In one of his recent posts Vadim already gave some information about possible benefits from using new InnoDB file format but in this post I’d like to share some real-life example how compression in InnoDB plugin could be useful for large warehousing tasks.
One of our clients had really many problems with one of his servers. This is pretty powerful server (Intel Xeon E5430 / 8Gb RAM / BBU-enabled RAID10 with fast SAS drives) with really interesting dataset on it. The only table customer has on this server is one huge innodb table with a set of TEXT fields. We’ve been trying to optimize this server before by playing with various innodb parameters (including page size changes) but at the end of the day server was dying of I/O load because dataset size was 60Gb+ and all reads from this table were pretty random (buffer pool didn’t help).
Few days ago we’ve decided to try to convert customer’s data to Barracuda file format using new InnoDB plugin recently released by Oracle. First thing I’ve tried was DYNAMIC row format. After 3,5 hours of conversion we’ve got 58Gb data file and 30% drop in our I/O load. This was related to the fact that with DYNAMIC row format InnoDB was able to keep an entire PRIMARY index in memory (TEXT and BLOB fields are stored off-page in this format) and all our lookups weren’t involving random I/O anymore.
This 30% I/O reduction was nice, but we’ve decided to go further with our optimizations and I’ve tried to convert this table using COMPRESSED row format.

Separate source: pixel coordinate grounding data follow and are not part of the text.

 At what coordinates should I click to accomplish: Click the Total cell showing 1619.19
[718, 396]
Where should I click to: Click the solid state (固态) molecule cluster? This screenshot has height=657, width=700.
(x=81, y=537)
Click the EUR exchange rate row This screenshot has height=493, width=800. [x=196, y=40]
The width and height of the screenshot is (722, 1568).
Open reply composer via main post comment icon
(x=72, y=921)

This time conversion took 1,5 hours and results were really surprising:
- Only 5Gb data file (from 60Gb)
- ~5% I/O load according to iostat (from 99%)

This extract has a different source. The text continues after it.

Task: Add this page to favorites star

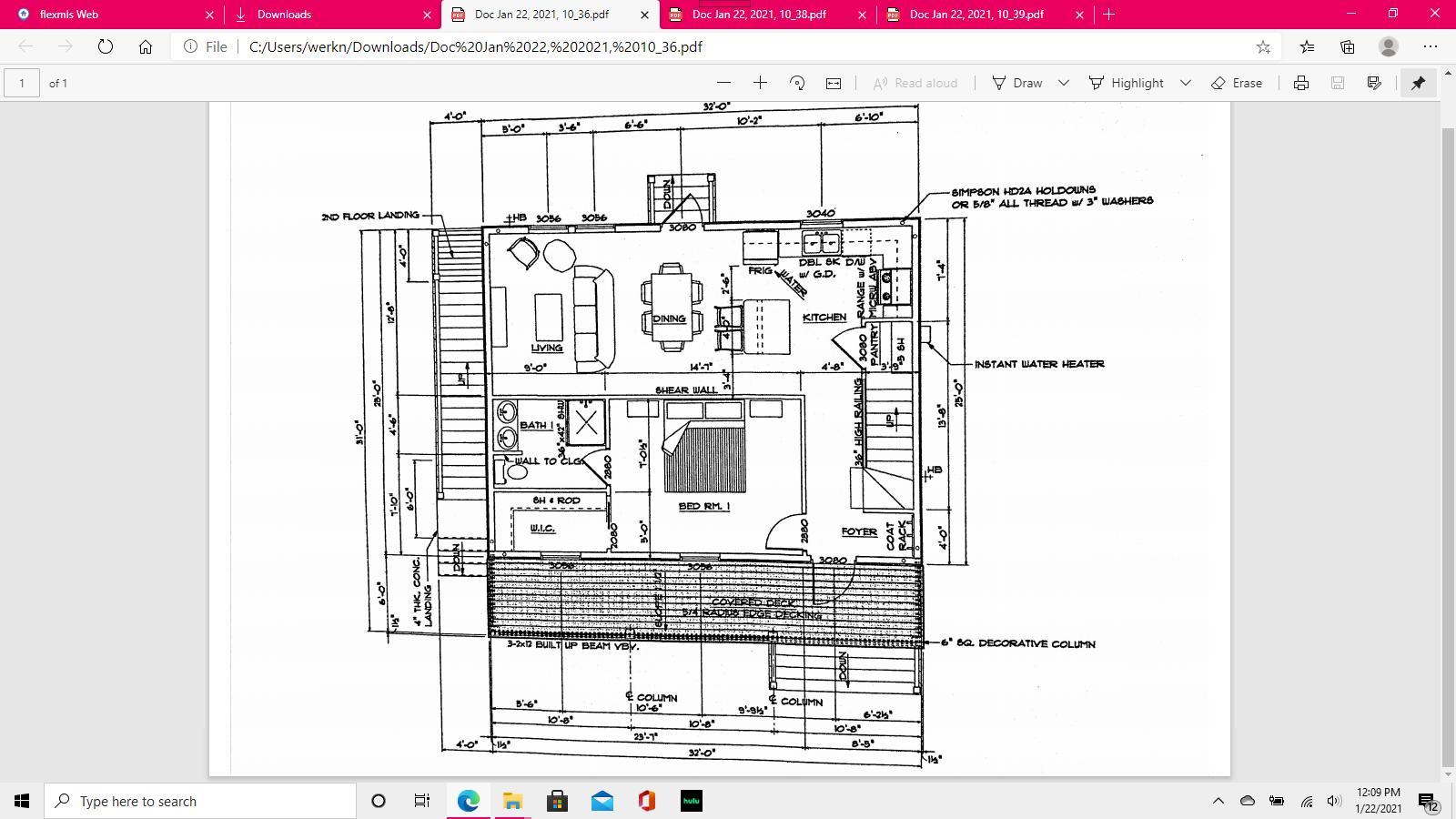Action: point(1263,46)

- ~5% CPU load according to top (from 80-100% mostly waiting for I/O)
- 0.01 sec average lookup time by primary key (from 1-20 sec before the conversion)
These interesting performance results obviously come from the fact that in addition to index pages compression (by default it is trying to compress 16kb pages down to 8kb) new innodb plugin performs TEXT/BLOB/VARCHAR fields compression off-page so every large TEXT field could become as small as a few bytes if its compression ratio is good. One thing I’d like to mention here that in our case we’ve actually tried a few possible options for compressed page sizes: 1k, 4k and 8k. Results were not so different because most of our data was in TEXT fields and there weren’t many other indexes aside from PRIMARY, but for some other cases it could make sense to try other page sizes (not default 8k) to make data set smaller.
So far, so good, customer is really happy with these changes and we’re really glad to have such a nice tool as new InnoDB plugin which now proved its usefulness in data warehousing tasks.